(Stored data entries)
########################################

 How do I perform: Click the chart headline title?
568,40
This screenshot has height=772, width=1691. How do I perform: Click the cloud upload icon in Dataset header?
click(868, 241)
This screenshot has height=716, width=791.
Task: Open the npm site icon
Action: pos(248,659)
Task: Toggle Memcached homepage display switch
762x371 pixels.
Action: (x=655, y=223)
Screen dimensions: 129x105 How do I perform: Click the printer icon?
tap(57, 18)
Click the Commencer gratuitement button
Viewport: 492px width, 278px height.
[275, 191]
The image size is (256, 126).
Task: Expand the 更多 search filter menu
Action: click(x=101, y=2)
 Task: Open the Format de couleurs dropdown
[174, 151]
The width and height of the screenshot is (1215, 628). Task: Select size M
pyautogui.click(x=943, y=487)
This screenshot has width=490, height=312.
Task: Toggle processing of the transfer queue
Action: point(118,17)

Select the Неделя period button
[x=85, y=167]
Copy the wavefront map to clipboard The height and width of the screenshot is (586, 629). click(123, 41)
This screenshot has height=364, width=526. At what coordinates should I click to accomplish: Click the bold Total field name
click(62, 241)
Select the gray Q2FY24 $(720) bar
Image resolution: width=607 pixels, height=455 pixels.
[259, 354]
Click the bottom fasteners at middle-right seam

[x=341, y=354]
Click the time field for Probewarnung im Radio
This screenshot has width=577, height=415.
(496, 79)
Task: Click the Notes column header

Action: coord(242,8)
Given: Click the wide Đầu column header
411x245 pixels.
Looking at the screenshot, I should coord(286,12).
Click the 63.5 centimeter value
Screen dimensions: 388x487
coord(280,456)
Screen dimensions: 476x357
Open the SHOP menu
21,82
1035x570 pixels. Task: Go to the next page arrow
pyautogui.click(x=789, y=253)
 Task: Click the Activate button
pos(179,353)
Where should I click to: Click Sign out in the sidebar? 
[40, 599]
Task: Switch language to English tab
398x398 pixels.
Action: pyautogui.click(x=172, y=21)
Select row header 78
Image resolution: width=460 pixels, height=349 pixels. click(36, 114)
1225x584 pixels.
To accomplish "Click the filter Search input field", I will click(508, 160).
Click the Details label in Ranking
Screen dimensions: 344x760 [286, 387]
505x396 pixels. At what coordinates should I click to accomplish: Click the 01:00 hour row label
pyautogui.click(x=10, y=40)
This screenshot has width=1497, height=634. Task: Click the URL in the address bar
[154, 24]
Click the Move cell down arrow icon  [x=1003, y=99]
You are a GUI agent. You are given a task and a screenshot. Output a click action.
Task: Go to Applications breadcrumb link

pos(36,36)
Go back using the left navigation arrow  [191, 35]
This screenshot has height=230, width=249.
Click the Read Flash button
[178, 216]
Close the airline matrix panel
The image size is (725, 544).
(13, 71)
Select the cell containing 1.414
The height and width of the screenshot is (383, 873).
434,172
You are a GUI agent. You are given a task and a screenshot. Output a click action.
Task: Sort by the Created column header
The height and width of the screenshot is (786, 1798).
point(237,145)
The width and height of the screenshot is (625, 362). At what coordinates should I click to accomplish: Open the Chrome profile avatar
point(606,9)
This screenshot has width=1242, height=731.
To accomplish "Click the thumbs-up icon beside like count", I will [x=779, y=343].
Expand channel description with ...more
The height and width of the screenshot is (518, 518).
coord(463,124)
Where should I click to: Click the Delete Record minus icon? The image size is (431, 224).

########################################

▶ _EXERCISE OBJECTIVE_
Every entry above needs to be quoted exactly.

▶ _EXERCISE ANSWER_
 How do I perform: Click the chart headline title?
568,40
This screenshot has height=772, width=1691. How do I perform: Click the cloud upload icon in Dataset header?
click(868, 241)
This screenshot has height=716, width=791.
Task: Open the npm site icon
Action: pos(248,659)
Task: Toggle Memcached homepage display switch
762x371 pixels.
Action: (x=655, y=223)
Screen dimensions: 129x105 How do I perform: Click the printer icon?
tap(57, 18)
Click the Commencer gratuitement button
Viewport: 492px width, 278px height.
[275, 191]
The image size is (256, 126).
Task: Expand the 更多 search filter menu
Action: click(x=101, y=2)
 Task: Open the Format de couleurs dropdown
[174, 151]
The width and height of the screenshot is (1215, 628). Task: Select size M
pyautogui.click(x=943, y=487)
This screenshot has width=490, height=312.
Task: Toggle processing of the transfer queue
Action: point(118,17)

Select the Неделя period button
[x=85, y=167]
Copy the wavefront map to clipboard The height and width of the screenshot is (586, 629). click(123, 41)
This screenshot has height=364, width=526. At what coordinates should I click to accomplish: Click the bold Total field name
click(62, 241)
Select the gray Q2FY24 $(720) bar
Image resolution: width=607 pixels, height=455 pixels.
[259, 354]
Click the bottom fasteners at middle-right seam

[x=341, y=354]
Click the time field for Probewarnung im Radio
This screenshot has width=577, height=415.
(496, 79)
Task: Click the Notes column header

Action: coord(242,8)
Given: Click the wide Đầu column header
411x245 pixels.
Looking at the screenshot, I should coord(286,12).
Click the 63.5 centimeter value
Screen dimensions: 388x487
coord(280,456)
Screen dimensions: 476x357
Open the SHOP menu
21,82
1035x570 pixels. Task: Go to the next page arrow
pyautogui.click(x=789, y=253)
 Task: Click the Activate button
pos(179,353)
Where should I click to: Click Sign out in the sidebar? 
[40, 599]
Task: Switch language to English tab
398x398 pixels.
Action: pyautogui.click(x=172, y=21)
Select row header 78
Image resolution: width=460 pixels, height=349 pixels. click(36, 114)
1225x584 pixels.
To accomplish "Click the filter Search input field", I will click(508, 160).
Click the Details label in Ranking
Screen dimensions: 344x760 [286, 387]
505x396 pixels. At what coordinates should I click to accomplish: Click the 01:00 hour row label
pyautogui.click(x=10, y=40)
This screenshot has width=1497, height=634. Task: Click the URL in the address bar
[154, 24]
Click the Move cell down arrow icon  [x=1003, y=99]
You are a GUI agent. You are given a task and a screenshot. Output a click action.
Task: Go to Applications breadcrumb link

pos(36,36)
Go back using the left navigation arrow  [191, 35]
This screenshot has height=230, width=249.
Click the Read Flash button
[178, 216]
Close the airline matrix panel
The image size is (725, 544).
(13, 71)
Select the cell containing 1.414
The height and width of the screenshot is (383, 873).
434,172
You are a GUI agent. You are given a task and a screenshot. Output a click action.
Task: Sort by the Created column header
The height and width of the screenshot is (786, 1798).
point(237,145)
The width and height of the screenshot is (625, 362). At what coordinates should I click to accomplish: Open the Chrome profile avatar
point(606,9)
This screenshot has width=1242, height=731.
To accomplish "Click the thumbs-up icon beside like count", I will [x=779, y=343].
Expand channel description with ...more
The height and width of the screenshot is (518, 518).
coord(463,124)
Where should I click to: Click the Delete Record minus icon? The image size is (431, 224).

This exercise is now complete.